A vice-presidente da Argentina, Cristina Kirchner, afirmou que as supostas espionagens ilegais durante o governo do ex-presidente Mauricio Macri tinham como objetivo “destruir opositores”. A declaração ocorreu após a ex-mandatária do país tomar conhecimento das provas que apontam que ela, junto com outras personalidades políticas e jornalistas, foi espionada ilegalmente pela Agência Federal de Inteligência (AFI) argentina durante a gestão Macri. Em um vídeo divulgado pelo Twitter, Cristina disse que confirmou o que “sempre” desconfiou e denunciou. A ex-presidente disse que o episódio é “a trama mais escandalosa que se tem memória na democracia do país”.

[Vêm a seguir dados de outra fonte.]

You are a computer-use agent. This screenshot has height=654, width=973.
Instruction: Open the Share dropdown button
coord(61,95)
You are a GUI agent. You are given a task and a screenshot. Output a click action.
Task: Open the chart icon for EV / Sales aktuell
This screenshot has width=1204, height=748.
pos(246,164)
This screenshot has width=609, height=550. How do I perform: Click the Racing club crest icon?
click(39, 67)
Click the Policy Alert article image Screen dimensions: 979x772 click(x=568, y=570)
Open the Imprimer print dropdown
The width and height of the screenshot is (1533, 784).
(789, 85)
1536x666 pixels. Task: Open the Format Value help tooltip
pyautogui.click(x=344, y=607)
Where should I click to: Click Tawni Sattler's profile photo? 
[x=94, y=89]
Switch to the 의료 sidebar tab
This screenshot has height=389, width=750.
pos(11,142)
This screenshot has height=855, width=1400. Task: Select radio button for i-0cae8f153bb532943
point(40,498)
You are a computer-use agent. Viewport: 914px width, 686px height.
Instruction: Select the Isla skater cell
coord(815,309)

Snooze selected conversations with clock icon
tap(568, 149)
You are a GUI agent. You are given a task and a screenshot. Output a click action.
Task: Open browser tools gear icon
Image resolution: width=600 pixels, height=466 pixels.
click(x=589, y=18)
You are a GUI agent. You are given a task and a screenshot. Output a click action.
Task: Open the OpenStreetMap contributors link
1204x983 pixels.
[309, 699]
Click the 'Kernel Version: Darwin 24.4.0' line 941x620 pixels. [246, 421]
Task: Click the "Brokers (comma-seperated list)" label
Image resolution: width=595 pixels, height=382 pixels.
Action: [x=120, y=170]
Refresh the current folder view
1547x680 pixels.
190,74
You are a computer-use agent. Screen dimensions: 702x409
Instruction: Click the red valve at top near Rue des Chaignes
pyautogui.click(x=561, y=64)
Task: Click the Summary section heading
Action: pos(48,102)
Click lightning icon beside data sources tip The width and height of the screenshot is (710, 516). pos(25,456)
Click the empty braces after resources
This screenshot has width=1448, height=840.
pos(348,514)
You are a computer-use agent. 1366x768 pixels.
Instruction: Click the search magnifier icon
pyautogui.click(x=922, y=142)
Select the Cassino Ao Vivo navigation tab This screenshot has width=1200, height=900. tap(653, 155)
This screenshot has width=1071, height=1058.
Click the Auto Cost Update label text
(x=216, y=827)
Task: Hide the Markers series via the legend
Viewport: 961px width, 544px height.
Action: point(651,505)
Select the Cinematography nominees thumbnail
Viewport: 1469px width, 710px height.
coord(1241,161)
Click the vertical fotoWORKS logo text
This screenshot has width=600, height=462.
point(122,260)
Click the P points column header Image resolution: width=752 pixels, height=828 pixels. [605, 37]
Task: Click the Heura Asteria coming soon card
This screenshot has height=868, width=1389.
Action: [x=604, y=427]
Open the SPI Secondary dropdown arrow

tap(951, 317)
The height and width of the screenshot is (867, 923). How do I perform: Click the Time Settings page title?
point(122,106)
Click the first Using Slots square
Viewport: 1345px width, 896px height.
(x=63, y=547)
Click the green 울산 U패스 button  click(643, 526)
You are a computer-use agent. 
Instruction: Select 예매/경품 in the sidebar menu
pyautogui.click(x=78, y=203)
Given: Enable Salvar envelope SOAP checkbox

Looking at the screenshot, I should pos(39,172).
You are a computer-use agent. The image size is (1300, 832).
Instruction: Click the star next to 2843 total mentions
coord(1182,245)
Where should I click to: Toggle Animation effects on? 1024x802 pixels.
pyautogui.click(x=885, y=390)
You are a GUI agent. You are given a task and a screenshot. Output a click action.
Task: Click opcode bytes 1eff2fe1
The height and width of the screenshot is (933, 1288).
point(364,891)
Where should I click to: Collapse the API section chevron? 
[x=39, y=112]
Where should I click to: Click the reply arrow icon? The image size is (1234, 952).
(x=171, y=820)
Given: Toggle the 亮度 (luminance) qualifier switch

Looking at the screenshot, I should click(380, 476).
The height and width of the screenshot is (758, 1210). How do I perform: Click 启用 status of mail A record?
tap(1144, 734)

Nesta semana, a vice-presidente esteve nos tribunais da cidade de Lomas de Zamora, onde o caso tramita, e teve acesso aos arquivos que mostram interceptações da AFI sobre sua vida pessoal e política. Segundo Cristina, ela escutou “as gravações que falavam sobre minha pessoa, sobre o Instituto Pátria e também sobre a Unidade Cidadã, força política que construímos em 2017 e que foi verdadeiramente ponta de lança contra tudo isso”. Cristina já havia declarado que “este é um escândalo verdadeiro e sem precedentes”, e responsabilizou diretamente Mauricio Macri pela espionagem.